BEGIN Source data
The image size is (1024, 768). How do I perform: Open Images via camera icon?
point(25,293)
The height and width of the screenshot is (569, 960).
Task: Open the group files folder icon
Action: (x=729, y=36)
END Source data
**Brief:** Repeat the data precisely, reproducing every entry.

**Solution:**
The image size is (1024, 768). How do I perform: Open Images via camera icon?
point(25,293)
The height and width of the screenshot is (569, 960).
Task: Open the group files folder icon
Action: (x=729, y=36)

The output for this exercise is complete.